Page:Renee-Dunan-Galantes-reincarnations 1927.djvu/48

Le texte de cette page a été corrigé et est conforme au fac-similé.
— 46 —

toutefois qu’une dépression s’y manifestait au mitan, ce qui, en la déformant, si j’en crois les géomètres, perfectionne toujours la sphère. Quant à la reine astrakanienne, elle se réalisait selon un autre système de courbe dont vous m’excuserez de ne pas préciser plus exactement la formule. Je ne suis pas Pascal. J’en vis d’autres… Aussi bien, la reine n’avait-elle guère à tenir compte de ces détails pour les divertissements qu’elle s’offrait en usant d’elle-même. Et puis, il faut en matière de secrets d’État, craindre les foudres de la loi.

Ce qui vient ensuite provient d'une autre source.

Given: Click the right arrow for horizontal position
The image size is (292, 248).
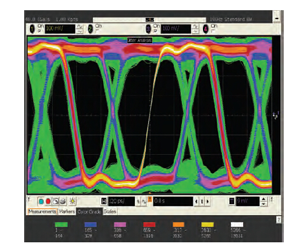Looking at the screenshot, I should point(207,202).
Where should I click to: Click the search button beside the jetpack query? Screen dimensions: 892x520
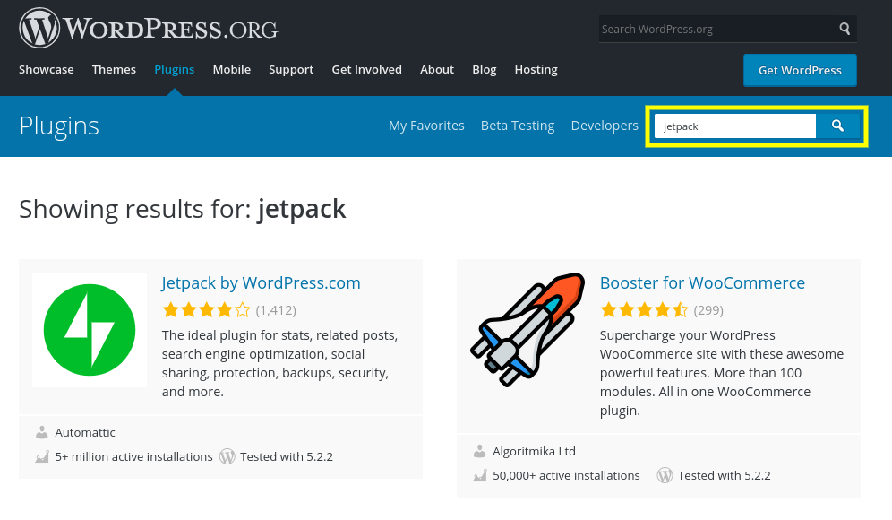tap(837, 126)
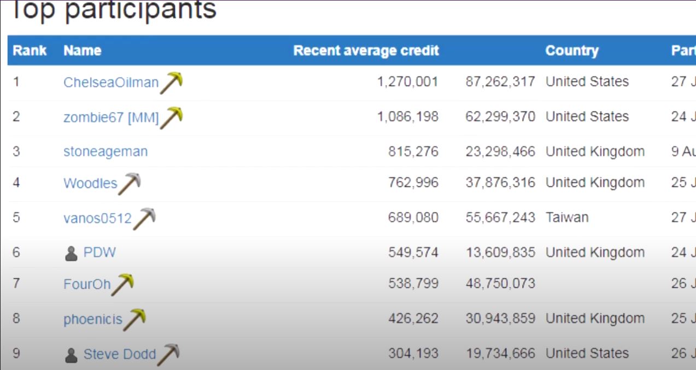The image size is (696, 370).
Task: Click the gold pickaxe badge beside FourOh
Action: [x=122, y=285]
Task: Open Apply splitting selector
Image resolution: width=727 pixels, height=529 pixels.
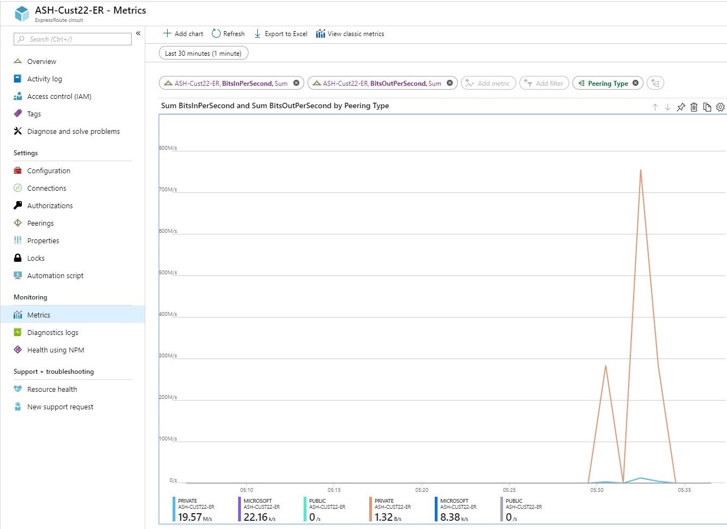Action: (654, 83)
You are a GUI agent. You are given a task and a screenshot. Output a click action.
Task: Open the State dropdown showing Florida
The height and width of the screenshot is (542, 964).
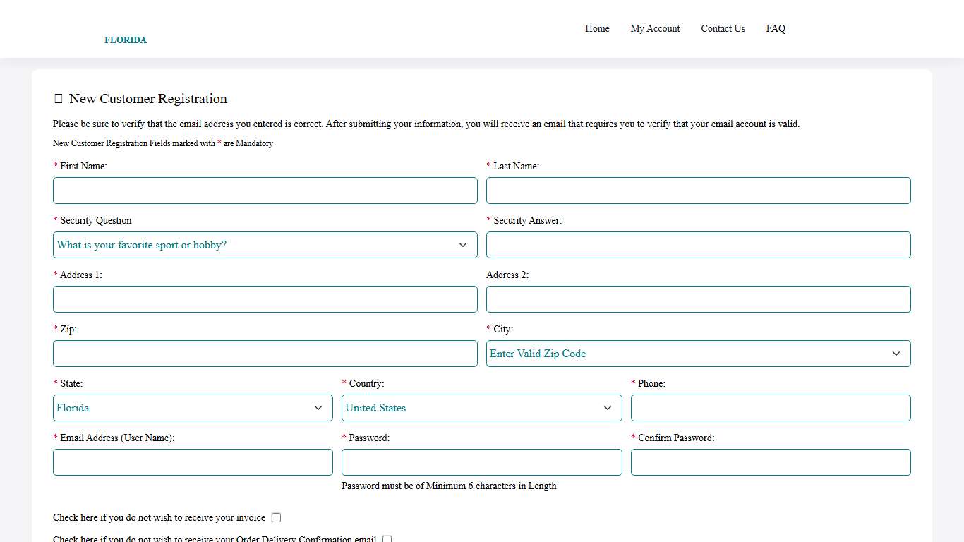(192, 407)
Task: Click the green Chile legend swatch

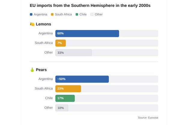Action: click(x=77, y=14)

Or, ayant pu d’abord m’égayer de quelques familiarités dont j’étais le témoin et même le complice, je pensais pouvoir continuer une vie paisible, dévouée seulement à garantir les charmes les plus mystérieux de diverses personnes du meilleur monde. Hélas ! cette tranquillité ne dura pas.

En effet, le second jour, comme j’attendais la reine et sa chambellane, quel ne fut pas mon étonnement de voir entrer dans la chambre où je trônais (car on avait voulu me garder à portée) un homme, élégant certes, mais mal intentionné comme le prouvaient les précautions prises par lui de se cacher sans aucun bruit.

De fait, il se glissa sous une table dont le tapis laissait pendre ses franges jusqu’à terre.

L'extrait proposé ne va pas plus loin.